Je jette devant lui, sur la table, un peu de billon :

— L’argent de sa robe que j’ai vendue au retour dans le village de Montreuil.

Tabarie arrive. Je pivote vers lui :

— Ben, et Dimenche ? Il n’entre pas ?

— Il m’a dit qu’il ne voulait plus jamais te revoir, que tu le dégoûtes.

40

À l’heure où la lune s’élève à l’horizon, où le vent du soir siffle à travers les os des pendus, dans ma chambre, je remonte la couverture, je cache dessous ma trahison.

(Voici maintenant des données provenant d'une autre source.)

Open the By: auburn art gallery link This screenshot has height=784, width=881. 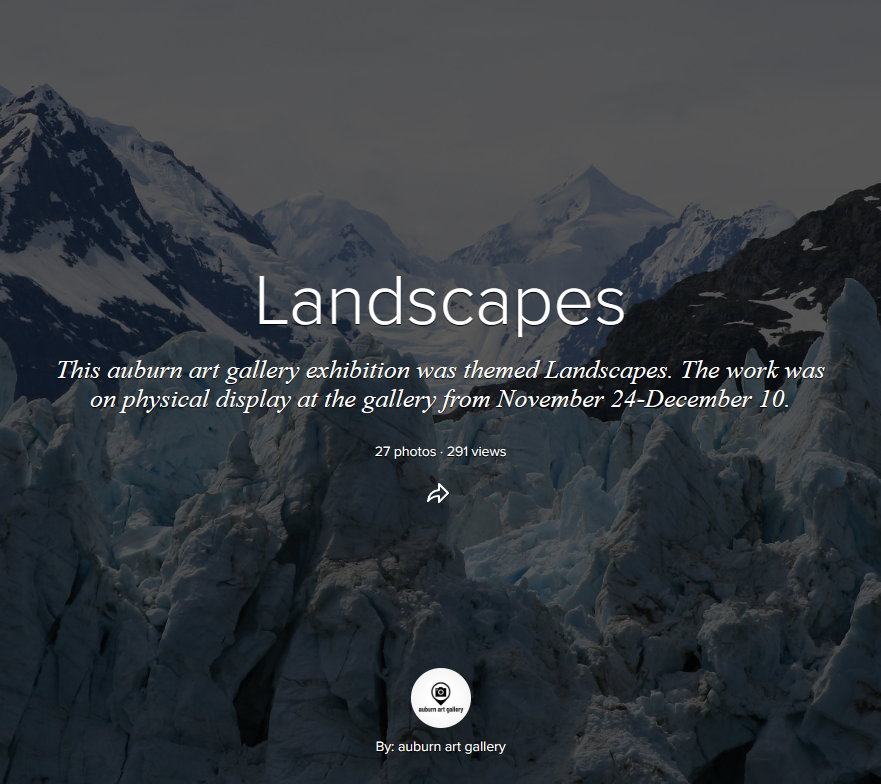440,746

Toute la nuit, je ressens à la main gauche les vibrations de la dague dans les craquements de cartilage du larynx de la pauvre ribaude. Le mouvement oscillatoire de la lame remonte en ondes le long de mon bras, vibre à mon épaule, m’atteint la tête ! Quand je me retourne dans le lit, mes pensées s’ébrouent comme la poudre de pierre autour du calot de Dimenche. Je pourrais moi-même me condamner à être brûlé et mis en cendre ! L’évocation de mon crime est telle que je crois entendre des bruits d’épées tombant sur le palier mais c’est le ronflement de maître Guillaume dans la chambre d’à côté. Trassecaille dort sous les toits. La nuit est étoilée. Je me tourne sur le dos et regarde le plafond. Un écho sonne et sonne dans ma chair entière où brille la croix d’un cimetière. J’ai refusé les battements divins du ciel. J’ai faussé les poids de la balance. Certain de ma ruine, je suis comme un tisserand qui tiendrait dans sa main de la laine enflammée ! Les ombres de la chambre questionnent en vain mon insomnie.

Le lendemain matin, je descends en me frottant les yeux et j’entends Gilles dire au chanoine : « C’est un onguent à base de plantes calmantes que m’a conseillé l’apothicaire d’Andry Courault. Vous savez, le procureur parisien du roi René qui loge près d’ici à l’enseigne du Lion d’Or. D’ailleurs, ce procureur aimerait vous rencontrer pour savoir si cette année vous “ferez taverne” du surplus de l’an dernier. Il voudrait acheter quelques fûts de vos vignes du Clos aux bourgeois et des bocaux de confiture de cerises du cloître. »

J’entends un bruit de banc qu’on approche puis :

« Là, chanoine… Donnez-moi vos mains et essayez de détendre vos doigts. Je vais vous les masser. Voilà, c’est bien, ça vient. »

J’arrive en bas et mon tuteur, dans son fauteuil près de la cheminée, découvre mes chausses de la veille déchirées, mon pourpoint lacéré, mon hématome à l’œil et mes bosses au front.

— Mais que t’es t-il arrivé, François ?!

Les doigts de maître Guillaume se replient et se crispent dans ses paumes.

— Et voilà ! Tout est à recommencer…, souffle le bon bedeau à la figure de dégorgeoir de cathédrale en remontant ses lourdes lunettes sur son vilain nez tandis que je sors par la porte donnant rue Saint-Jacques.